Young has been sidelined with a knee injury since late February, and has missed his team’s last 20 games.
But whether he ends up being healthy enough to go or not before the season is finished, Scott doesn’t anticipate him being able to get back on the floor the rest of the way.
“I haven’t even even talked to (head athletic trainer) Gary (Vitti), to be honest with you,” Scott said. “My feeling really is that, with seven games left, he probably won’t play the rest of the season. Like I said, the last report that I did get on him — which was when we were on the road — was that he really wasn’t making much progress.” …
“Being out as long as he’s been out with seven games to go, I don’t really see how he can probably play,” Scott said. “He’s got to get back into game condition and things like that. So I don’t think there’s a chance he’s going to play in the next week.” …

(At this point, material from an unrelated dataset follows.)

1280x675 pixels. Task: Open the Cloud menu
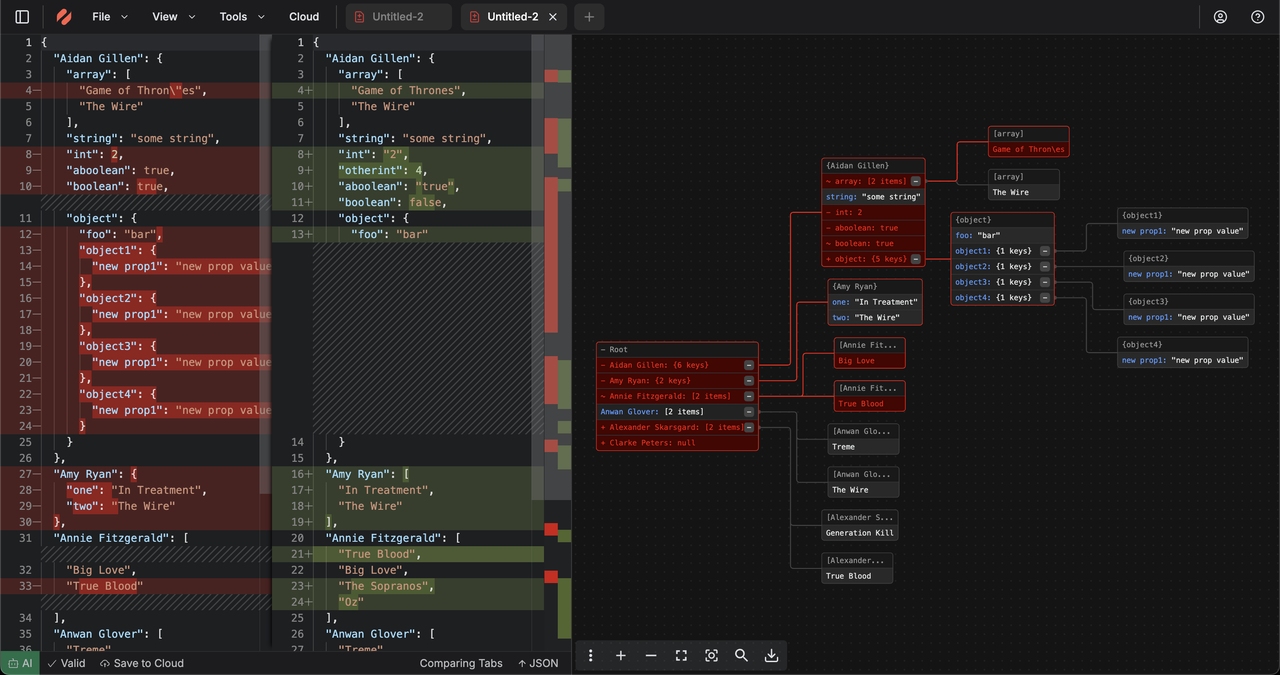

“It’s just a matter of him getting healthy … and understanding going into next year his priorities need to be a little different,” Scott said. “He’s a home run or a strikeout type guy on the offensive end. Just like I told him: He has to elevate his game.
“He has to grow as a basketball player if he wants to continue to play in this league for a long time. He has to get better moving without the ball; being able to defend people a little bit better; and be a better off-the-ball defender as well.”
Scott is a realist for the most part, at least when it comes to evaluating the overall talent level of his players. He and Young have clashed at times over Young’s style of play, which is to some extent completely understandable.
But what’s indisputable is the fact that no good can come of Young returning this season, in any capacity.
The Lakers already have earned wins over the Sixers (twice) and the Timberwolves in their last eight games, which could potentially be damaging to their chances of retaining their pick in this summer’s draft.
L.A. only gets to keep the pick if it lands in the top five, and beating up on other bottom feeders only works against that cause.
Adding Young back into the fold would similarly work against that unseemly but necessary goal, which may be at least part of the reason that Scott is so eager to rule Young out for the remainder of the season.